Measuring Orthogonality as the Blind-Spot of Uncertainty Disentanglement
Ivo Pascal de Jong, Andreea Ioana Sburlea, Matthia Sabatelli, Matias Valdenegro-Toro
TL;DR
This work tackles the blind spot in uncertainty disentanglement by insisting on orthogonal separation between aleatoric ($U_a$) and epistemic ($U_e$) uncertainties and introducing Uncertainty Disentanglement Error (UDE) to quantify adherence to both consistency and orthogonality.
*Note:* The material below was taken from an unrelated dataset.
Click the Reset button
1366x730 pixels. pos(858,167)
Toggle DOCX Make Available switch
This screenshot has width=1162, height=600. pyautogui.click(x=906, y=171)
It analyzes Gaussian Logits and Information Theoretic disentangling, revealing that total uncertainty formulations can mask leakage between sources, and demonstrates that orthogonality is not guaranteed even for state-of-the-art methods. Through controlled experiments manipulating dataset size and label noise across multiple domains and Bayesian UQ approaches, the authors show that Information Theoretic disentangling often yields better consistency and partial orthogonality, particularly for $U_e$, but fails to achieve full orthogonality for $U_a$, especially on large-scale data like ImageNet-1k. The paper proposes UDE as a practical metric for evaluating disentanglement quality and highlights that training regime (from scratch vs pretrained) substantially affects results, emphasizing caution when applying disentangled uncertainties in high-stakes decisions.
Abstract
Aleatoric (data) and epistemic (knowledge) uncertainty are textbook components of Uncertainty Quantification. Jointly estimating these components has been shown to be problematic and non-trivial. As a result, there are multiple ways to disentangle these uncertainties, but current methods to evaluate them are insufficient. We propose that aleatoric and epistemic uncertainty estimates should be orthogonally disentangled - meaning that each uncertainty is not affected by the other - a necessary condition that is often not met. We prove that orthogonality and consistency and necessary and sufficient criteria for disentanglement, and construct Uncertainty Disentanglement Error as a metric to measure these criteria, with further empirical evaluation showing that finetuned models give different orthogonality results than models trained from scratch and that UDE can be optimized for through dropout rate. We demonstrate a Deep Ensemble trained from scratch on ImageNet-1k with Information Theoretic disentangling achieves consistent and orthogonal estimates of epistemic uncertainty, but estimates of aleatoric uncertainty still fail on orthogonality.